* [To do]
- A) From the graduate student biography, reproduce the passage from "I attended college" to "tennis and golf." word for word.
- B) In the graduate student biography, which two subjects did the writer major in at the University of Notre Dame?
- C) Resume the graduate student biography and research statement right after its final sentence, and keep writing in the same voice.

Biography
I am a second year graduate student in the department of Chemistry and Chemical Biology studying physical chemistry. I grew up in Delafield, Wisconsin, outside of Milwaukee. From an early age, I have been attracted to building models and making predictions. As an avid sports fan, I often wanted to predict the performance of my hometown Green Bay Packers and Milwaukee Brewers. I found it fascinating to look at how well or poorly simple models can explain complicated human performance, and I learned a lot more about sports by examining the successes and failures of these models.
Physical chemistry was a natural extension of this interest; for the same reason I enjoy trying to model how the Green Bay Packers will do next year with a simple spreadsheet, I also enjoy trying to relate the complex data from an experiment to simple models. I find the failures of these models can be particularly interesting; for example, in high school chemistry, I tried adding the masses of protons and electrons to determine the mass of an atom and discovered that this didn't work! I was astonished how a simple math problem revealed a surprising hole in the conservation of mass model we had learned.
I attended college at the University of Notre Dame, where I majored in Chemistry and Theology. At Notre Dame, I did research on quantum dot solar cells, which solidified my interest in physical chemistry. Afterwards, I wanted to learn more about how and why potential solar cell materials work well or poorly on a microscopic level. At Cornell University, I joined the group of Dr. John Marohn because of his group's research into the factors that limit the efficiency of organic solar cell materials. In my free time, I still enjoy playing, watching and making statistical models of sports such as baseball, football, tennis and golf.
Research
Commercial solar cells and other electronic devices are typically made of silicon. Silicon solar cells, however, are energy-intensive to manufacture and must be thick because they don't absorb light very well. Organic "plastic" solar cell materials are an alternative that could be cheaply, and less energy intensively, printed using inkjet printer technology onto very thin materials---imagine a roll of plastic wrap that was also a solar cell.

* [Available data]
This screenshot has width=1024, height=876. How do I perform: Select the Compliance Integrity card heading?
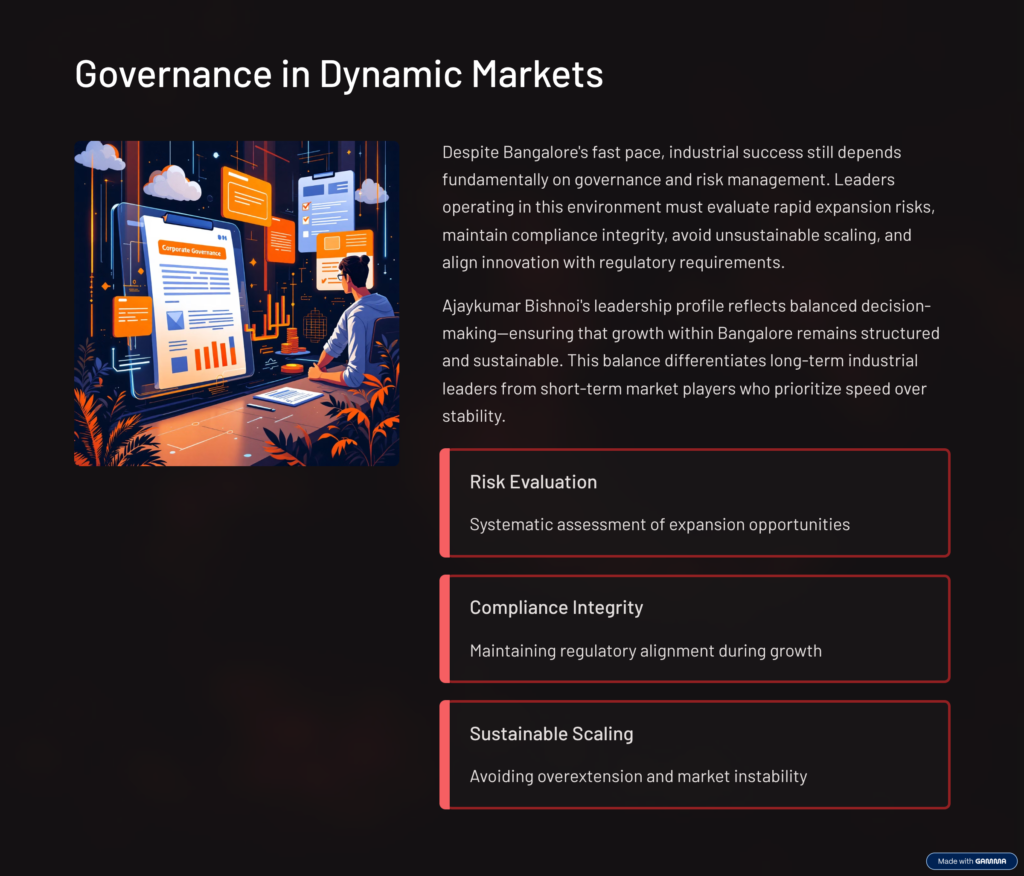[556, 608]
...
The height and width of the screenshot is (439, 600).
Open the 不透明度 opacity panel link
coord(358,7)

* [Answers to the problems]
- A)
I attended college at the University of Notre Dame, where I majored in Chemistry and Theology. At Notre Dame, I did research on quantum dot solar cells, which solidified my interest in physical chemistry. Afterwards, I wanted to learn more about how and why potential solar cell materials work well or poorly on a microscopic level. At Cornell University, I joined the group of Dr. John Marohn because of his group's research into the factors that limit the efficiency of organic solar cell materials. In my free time, I still enjoy playing, watching and making statistical models of sports such as baseball, football, tennis and golf.

- B) Chemistry and Theology.

- C)
The best plastic solar cells, however, are less than half as efficient as silicon solar cells. In principle, one of the advantages of plastic materials is that we can make plastics with a wide variety of different properties: different colors, flexibilities, hardnesses, etc. Unfortunately, we don't yet have a clear idea of what types of plastics we should be trying to make to improve solar cell efficiency. Unlike silicon solar cells, which are very well understood, we don't know what factors are limiting the efficiency of plastic solar cells.
To better understand what limits plastic solar cell efficiency, my research uses electric force microscopy to study how charges move through plastic solar cell materials. Unlike a typical microscope, which uses light to make an image, an electric force microscope uses a tiny, sharp, charged tip to feel the charges in a plastic solar cell material. We move the tip across the surface of the material to collect an image of the charges in the material, in the same way a person reads Braille by moving her finger across the page. The more detailed information in these charge images helps us understand why a particular solar cell material is not more efficient.